Goal: List every line of the records that contains the word "Task".

Extracted data:
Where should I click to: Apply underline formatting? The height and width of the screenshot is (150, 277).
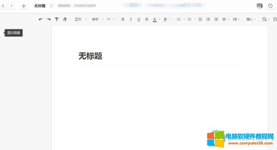139,20
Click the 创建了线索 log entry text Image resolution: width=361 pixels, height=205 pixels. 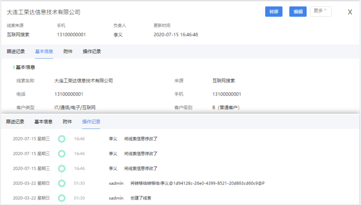click(141, 198)
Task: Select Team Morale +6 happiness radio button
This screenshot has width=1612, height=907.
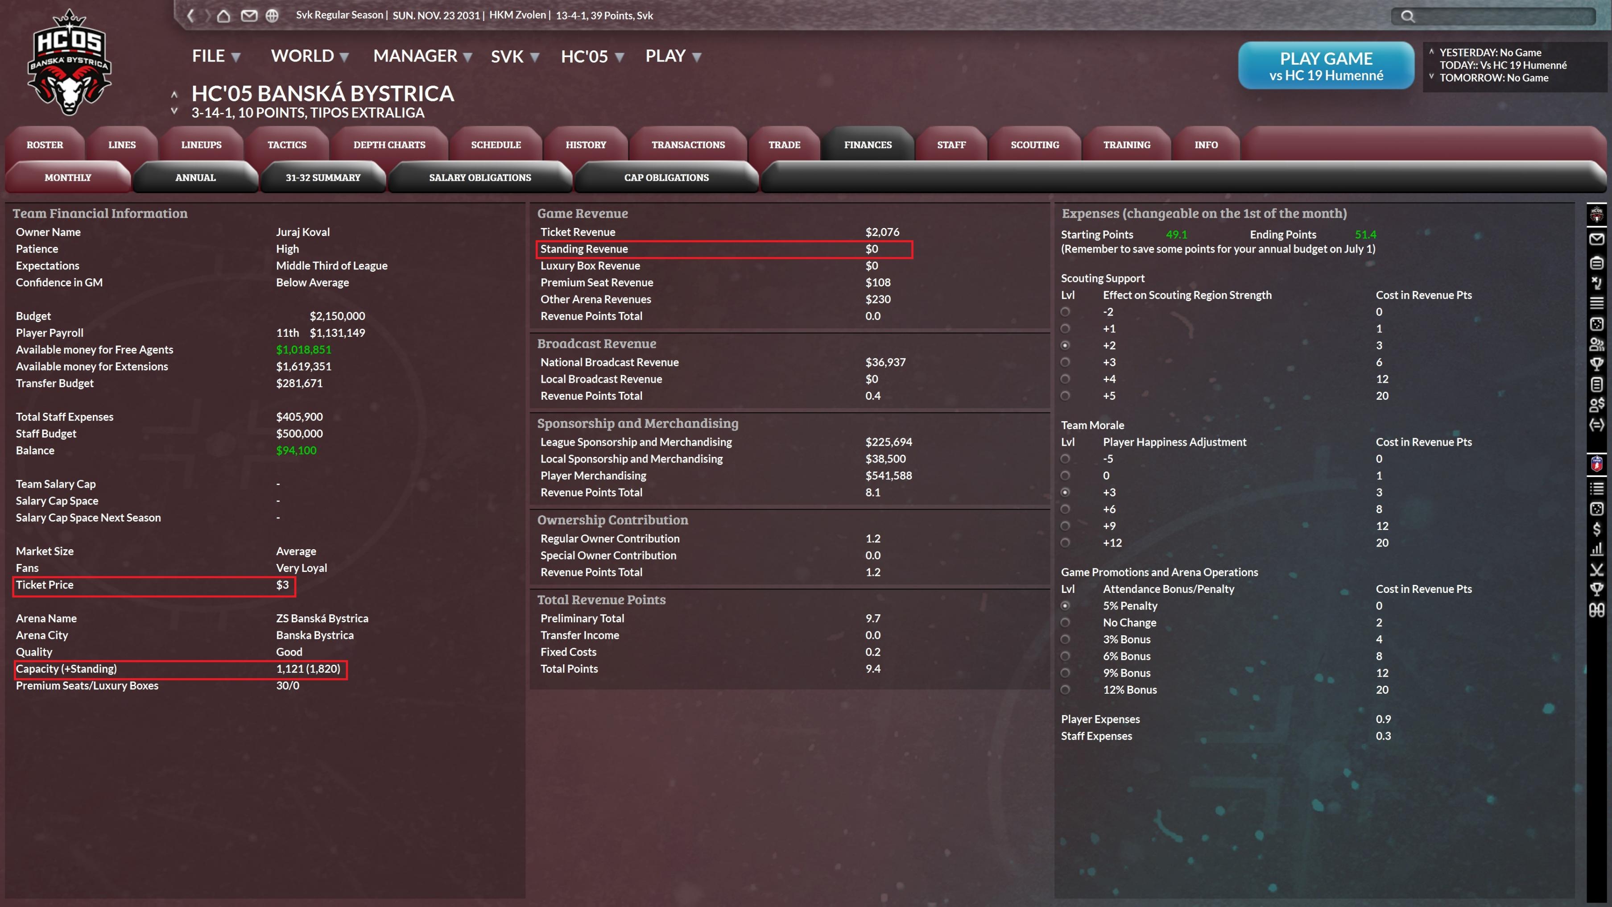Action: point(1065,509)
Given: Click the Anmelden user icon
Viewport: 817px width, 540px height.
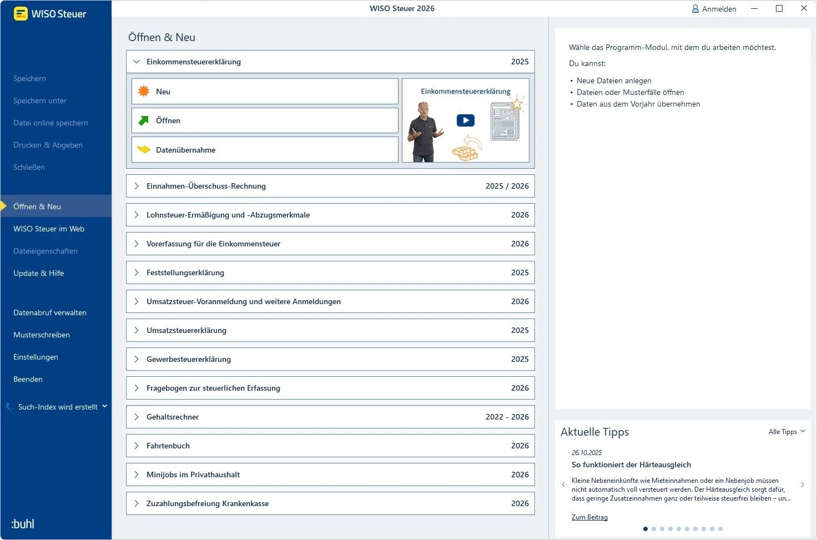Looking at the screenshot, I should 695,9.
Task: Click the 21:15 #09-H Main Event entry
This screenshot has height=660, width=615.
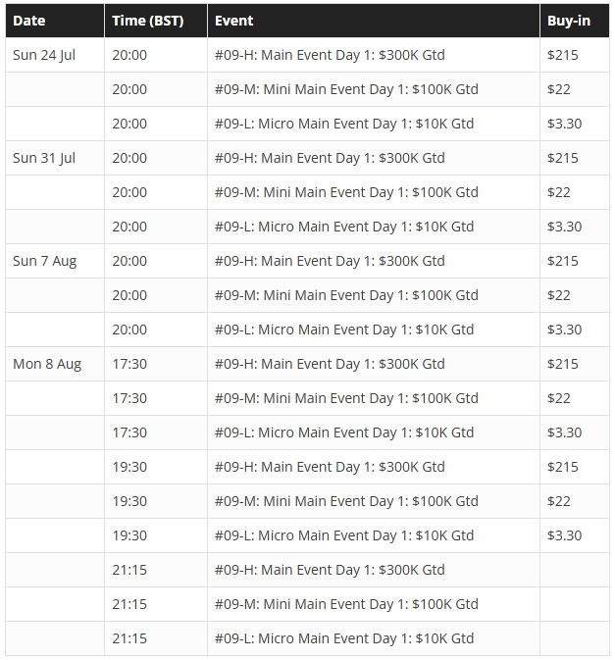Action: [x=330, y=570]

Solution to the problem:
Task: Select Team Morale +6 happiness radio button
Task: Click the 21:15 #09-H Main Event entry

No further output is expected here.